Admittedly, Laus is developing as a songwriter and there are some niggling signs that she is still most comfortable on short form releases, with the likes of 'Back to Mars' and 'Further Away' pushing filler territory. Perhaps the inclusion of this lighter fare can be put down to fattening up Fake It Flowers for a full length album release, but you feel this kind of harmless fodder will drop off when Bea finds more consistency on future releases as her natural talent and songcraft evolves.
Overall, Fake It Flowers is a more than solid first full step into the mainstream for its young artist. The enormous breakout potential of Bea is plain to hear on these twelve tracks, and what's more exciting besides is the knowledge that Laus is still very much growing, and some way off her final form. Fake It Flowers sounds like a learning process in some parts, but it's a hell of a lot of fun along the way.

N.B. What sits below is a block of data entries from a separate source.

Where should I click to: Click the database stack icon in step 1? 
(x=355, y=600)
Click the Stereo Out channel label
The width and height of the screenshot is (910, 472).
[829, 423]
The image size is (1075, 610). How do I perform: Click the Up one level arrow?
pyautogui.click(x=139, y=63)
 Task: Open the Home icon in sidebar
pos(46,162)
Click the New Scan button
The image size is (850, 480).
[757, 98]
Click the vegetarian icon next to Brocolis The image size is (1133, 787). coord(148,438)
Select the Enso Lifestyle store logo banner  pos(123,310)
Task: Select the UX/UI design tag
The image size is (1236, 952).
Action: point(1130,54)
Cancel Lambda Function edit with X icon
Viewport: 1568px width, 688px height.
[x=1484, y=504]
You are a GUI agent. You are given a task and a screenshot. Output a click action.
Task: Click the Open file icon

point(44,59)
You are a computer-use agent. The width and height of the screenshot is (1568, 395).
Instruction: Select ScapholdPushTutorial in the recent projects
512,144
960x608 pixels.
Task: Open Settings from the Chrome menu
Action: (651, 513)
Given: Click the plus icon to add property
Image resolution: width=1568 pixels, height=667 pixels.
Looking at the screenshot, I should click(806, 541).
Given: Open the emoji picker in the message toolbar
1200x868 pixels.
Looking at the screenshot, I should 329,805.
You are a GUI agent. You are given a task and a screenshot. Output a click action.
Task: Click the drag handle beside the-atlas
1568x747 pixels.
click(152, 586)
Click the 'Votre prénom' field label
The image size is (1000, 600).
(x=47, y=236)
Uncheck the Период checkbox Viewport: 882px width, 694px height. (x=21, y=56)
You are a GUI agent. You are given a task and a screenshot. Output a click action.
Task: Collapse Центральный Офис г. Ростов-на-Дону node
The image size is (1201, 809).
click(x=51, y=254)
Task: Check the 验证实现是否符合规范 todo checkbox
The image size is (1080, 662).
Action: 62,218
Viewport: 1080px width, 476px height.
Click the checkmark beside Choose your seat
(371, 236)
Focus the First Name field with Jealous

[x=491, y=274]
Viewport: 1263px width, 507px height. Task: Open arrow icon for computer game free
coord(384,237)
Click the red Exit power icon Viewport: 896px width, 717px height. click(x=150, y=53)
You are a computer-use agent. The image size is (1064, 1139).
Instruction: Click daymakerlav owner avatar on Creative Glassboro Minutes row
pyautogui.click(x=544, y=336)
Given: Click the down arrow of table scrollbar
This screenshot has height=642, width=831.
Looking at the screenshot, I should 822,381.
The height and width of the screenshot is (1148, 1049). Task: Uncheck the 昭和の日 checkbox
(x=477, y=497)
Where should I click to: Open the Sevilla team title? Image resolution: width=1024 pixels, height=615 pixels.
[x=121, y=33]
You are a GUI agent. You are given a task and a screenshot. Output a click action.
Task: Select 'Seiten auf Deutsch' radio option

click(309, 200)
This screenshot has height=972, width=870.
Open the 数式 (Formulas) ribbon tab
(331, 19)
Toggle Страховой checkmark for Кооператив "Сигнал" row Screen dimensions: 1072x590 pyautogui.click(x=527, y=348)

Laus joked in a recent interview about wanting to change her name after breaking out, quipping that she was jealous of bands like Sonic Youth and Dinosaur Jr. - "such cool names, look great on a T-shirt... And I’m fucking beabadoobee". Yet the fact that we're still calling her by a throwaway Instagram moniker is perfectly fitting for the sound of these hazy stoner tales from the Millennial teenage experience. If the promise of Fake It Flowers is anything to go by, then Bea won't be wishing she was Stephen Malkmus for much longer - this is the sound of a fresh young rockstar blazing herself a trail, and who would want her to change a thing? She's fucking beabadoobee.